── Exercise inputs ──

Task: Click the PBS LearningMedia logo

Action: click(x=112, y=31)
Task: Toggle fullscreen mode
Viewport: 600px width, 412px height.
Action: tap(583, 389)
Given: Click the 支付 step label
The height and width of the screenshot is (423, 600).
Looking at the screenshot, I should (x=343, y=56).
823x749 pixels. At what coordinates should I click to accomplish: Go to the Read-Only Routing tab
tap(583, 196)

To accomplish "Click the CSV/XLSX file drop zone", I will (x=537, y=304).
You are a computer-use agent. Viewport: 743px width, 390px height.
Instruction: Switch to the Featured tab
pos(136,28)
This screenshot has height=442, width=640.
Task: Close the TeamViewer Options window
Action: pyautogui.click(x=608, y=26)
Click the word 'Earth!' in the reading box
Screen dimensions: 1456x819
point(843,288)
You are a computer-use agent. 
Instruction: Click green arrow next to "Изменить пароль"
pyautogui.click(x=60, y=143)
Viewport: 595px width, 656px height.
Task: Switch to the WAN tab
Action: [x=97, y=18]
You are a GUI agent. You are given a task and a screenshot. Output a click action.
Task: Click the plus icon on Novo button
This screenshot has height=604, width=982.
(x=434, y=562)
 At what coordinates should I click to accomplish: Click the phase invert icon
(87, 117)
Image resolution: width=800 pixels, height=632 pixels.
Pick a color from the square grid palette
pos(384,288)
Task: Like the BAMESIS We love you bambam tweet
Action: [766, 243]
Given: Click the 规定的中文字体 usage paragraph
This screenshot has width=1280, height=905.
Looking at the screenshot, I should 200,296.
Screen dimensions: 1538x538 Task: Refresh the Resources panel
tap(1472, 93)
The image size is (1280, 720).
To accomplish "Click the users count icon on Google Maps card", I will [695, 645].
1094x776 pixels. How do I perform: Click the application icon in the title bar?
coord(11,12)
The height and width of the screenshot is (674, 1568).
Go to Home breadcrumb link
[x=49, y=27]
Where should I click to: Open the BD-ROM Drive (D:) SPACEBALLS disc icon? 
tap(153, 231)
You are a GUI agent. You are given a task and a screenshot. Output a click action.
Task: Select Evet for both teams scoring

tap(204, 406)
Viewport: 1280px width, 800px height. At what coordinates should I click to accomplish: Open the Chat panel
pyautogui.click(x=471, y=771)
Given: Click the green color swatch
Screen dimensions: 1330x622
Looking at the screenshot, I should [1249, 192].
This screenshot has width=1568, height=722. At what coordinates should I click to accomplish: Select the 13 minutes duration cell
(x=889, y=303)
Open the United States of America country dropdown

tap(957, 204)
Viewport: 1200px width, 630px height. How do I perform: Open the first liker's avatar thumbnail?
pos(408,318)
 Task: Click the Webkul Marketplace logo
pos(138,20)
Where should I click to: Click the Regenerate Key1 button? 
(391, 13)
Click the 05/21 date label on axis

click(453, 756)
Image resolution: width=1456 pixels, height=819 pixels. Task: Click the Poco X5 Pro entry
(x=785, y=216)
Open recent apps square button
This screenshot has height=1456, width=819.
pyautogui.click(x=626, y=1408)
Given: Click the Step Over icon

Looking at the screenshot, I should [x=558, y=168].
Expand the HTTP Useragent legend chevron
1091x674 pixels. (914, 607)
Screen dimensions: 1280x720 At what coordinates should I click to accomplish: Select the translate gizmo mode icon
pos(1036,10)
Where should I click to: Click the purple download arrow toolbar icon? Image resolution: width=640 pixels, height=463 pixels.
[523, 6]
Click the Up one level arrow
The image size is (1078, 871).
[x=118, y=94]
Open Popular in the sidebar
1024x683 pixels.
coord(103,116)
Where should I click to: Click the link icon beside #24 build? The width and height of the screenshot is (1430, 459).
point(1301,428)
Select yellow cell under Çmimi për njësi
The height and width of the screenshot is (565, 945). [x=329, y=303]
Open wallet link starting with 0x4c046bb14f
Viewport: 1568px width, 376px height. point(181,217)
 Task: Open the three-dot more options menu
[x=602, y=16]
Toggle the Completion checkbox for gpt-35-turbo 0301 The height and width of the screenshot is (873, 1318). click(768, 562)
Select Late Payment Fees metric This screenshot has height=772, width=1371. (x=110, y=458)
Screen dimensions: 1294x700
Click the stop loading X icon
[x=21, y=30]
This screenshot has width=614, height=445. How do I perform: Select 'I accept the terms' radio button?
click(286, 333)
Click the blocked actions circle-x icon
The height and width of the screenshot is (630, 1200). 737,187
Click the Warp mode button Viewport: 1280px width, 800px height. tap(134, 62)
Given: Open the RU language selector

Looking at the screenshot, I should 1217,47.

───

◆ The problem
Search the data for the string "Toggle" and copy each line where it appears.

◆ The answer
Task: Toggle fullscreen mode
Toggle the Completion checkbox for gpt-35-turbo 0301 The height and width of the screenshot is (873, 1318). click(768, 562)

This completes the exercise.